··· MATERIAL TO PROCESS
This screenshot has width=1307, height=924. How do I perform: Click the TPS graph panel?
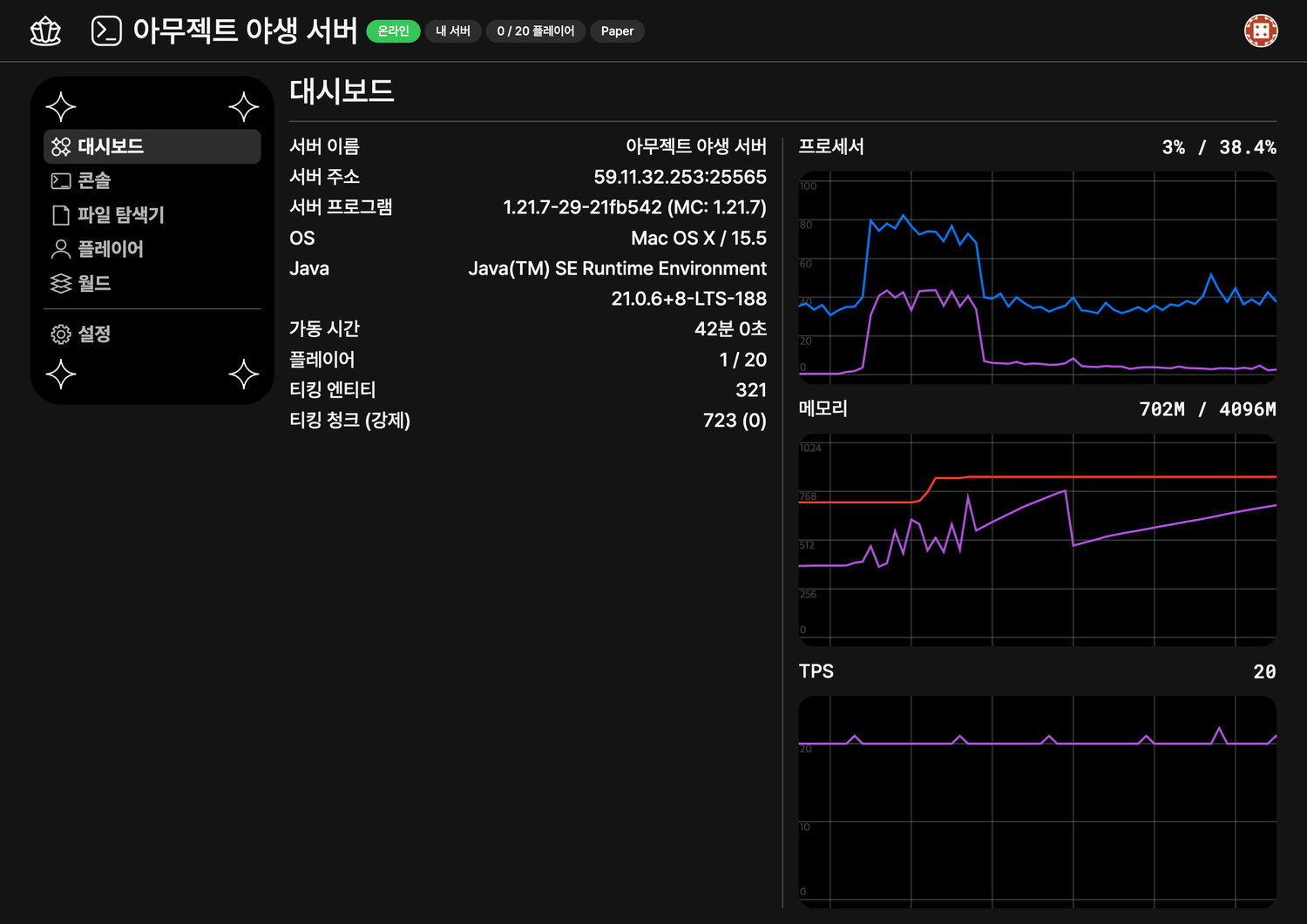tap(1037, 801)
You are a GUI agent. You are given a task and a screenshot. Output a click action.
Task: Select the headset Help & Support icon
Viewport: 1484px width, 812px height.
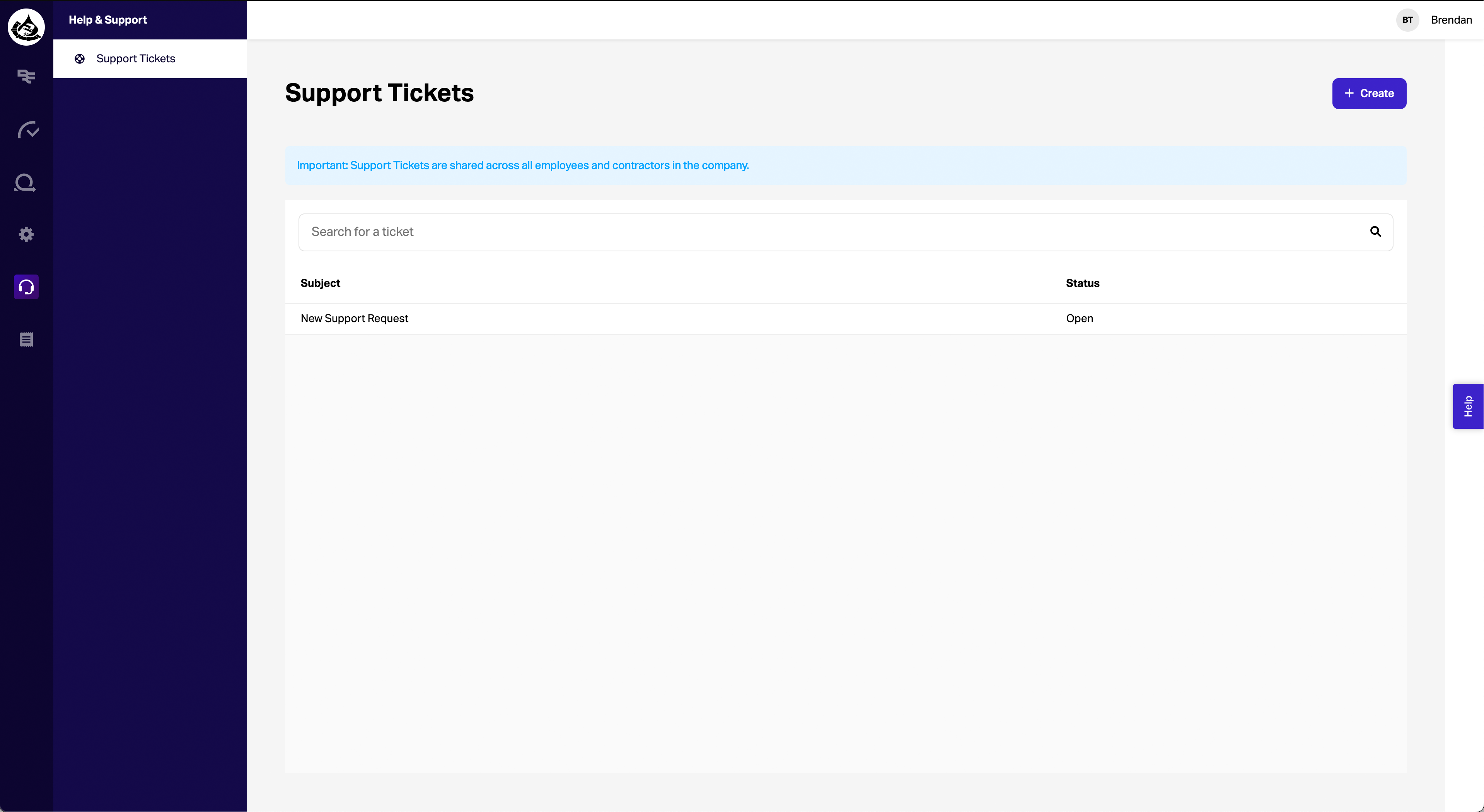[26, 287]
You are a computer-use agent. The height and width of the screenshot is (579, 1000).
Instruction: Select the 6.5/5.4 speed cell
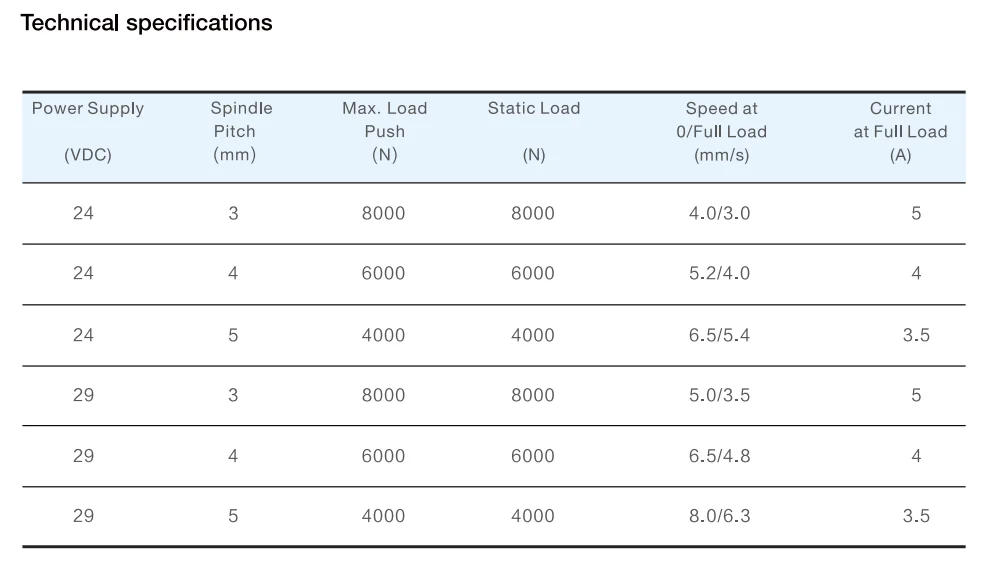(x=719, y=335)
······
··· MATERIAL TO PROCESS
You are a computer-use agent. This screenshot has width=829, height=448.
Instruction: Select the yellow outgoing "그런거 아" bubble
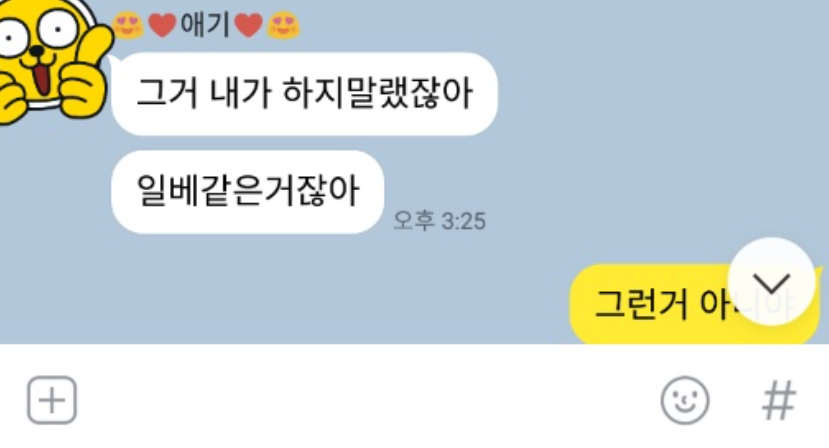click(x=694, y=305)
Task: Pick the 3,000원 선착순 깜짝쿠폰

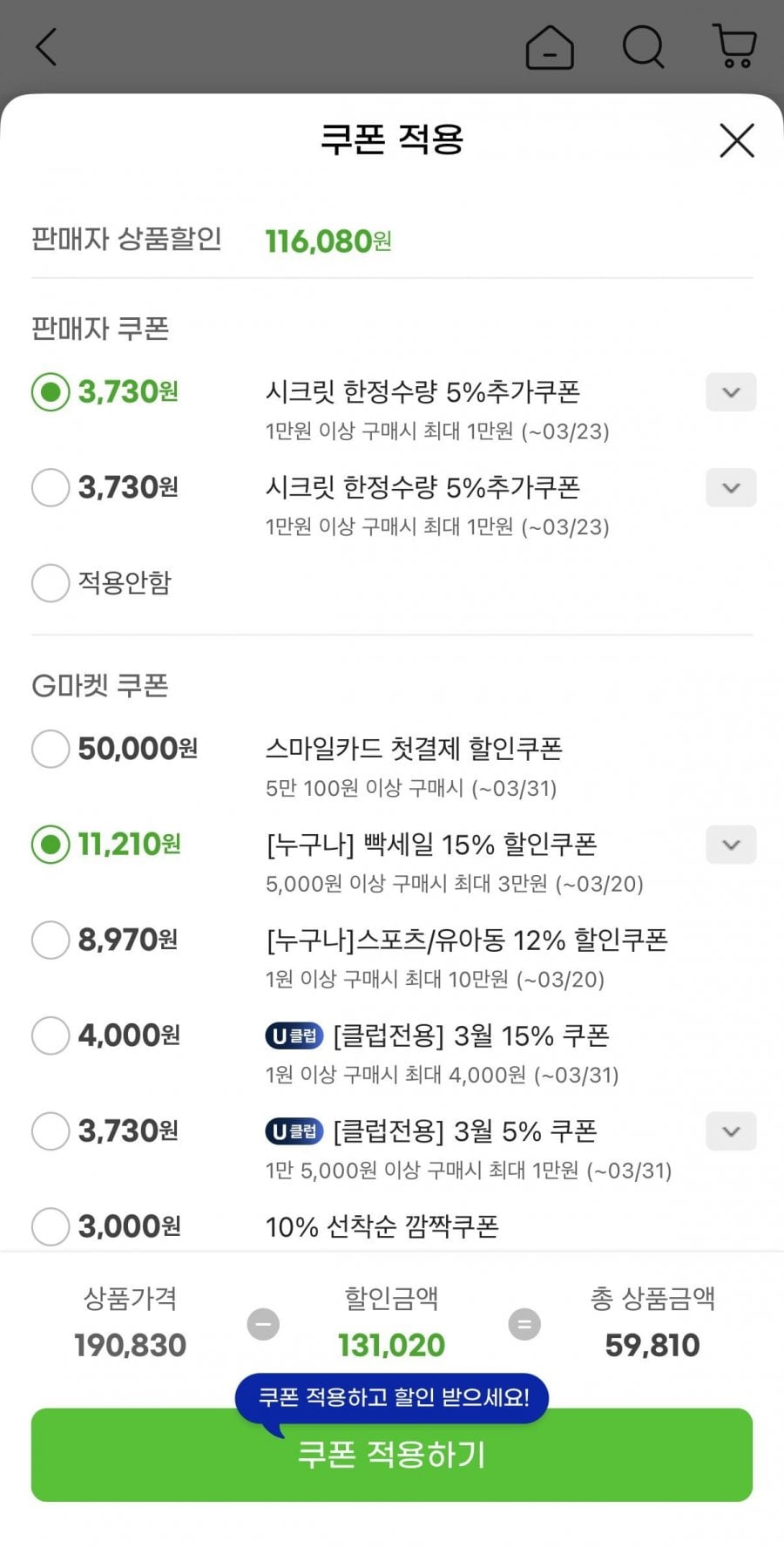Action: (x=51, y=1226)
······
··· MATERIAL TO PROCESS
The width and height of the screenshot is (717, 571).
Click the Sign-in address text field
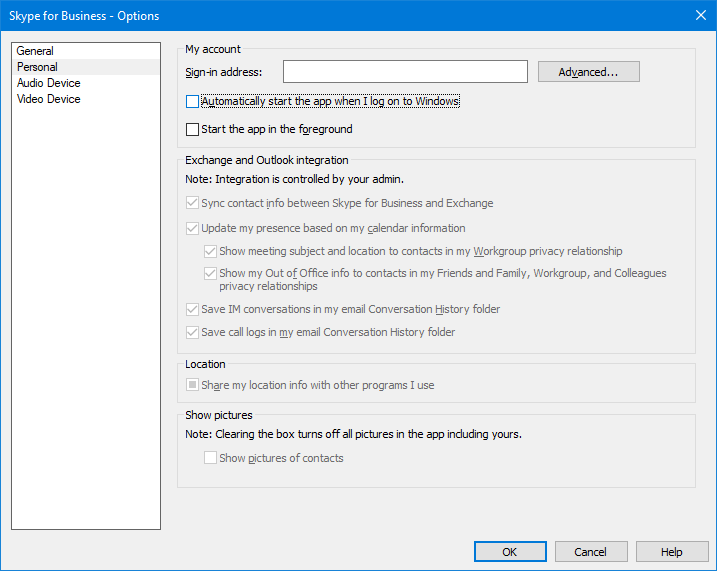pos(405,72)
······
### TASK PROMPT
Your job is to copy out every line from the records above that has the word "agent".

### SOLUTION
You are a GUI agent. You are given a task and a screenshot. Output a click action.
You are a computer-use agent. The height and width of the screenshot is (579, 1000).
You are a computer-use agent. This screenshot has width=829, height=448.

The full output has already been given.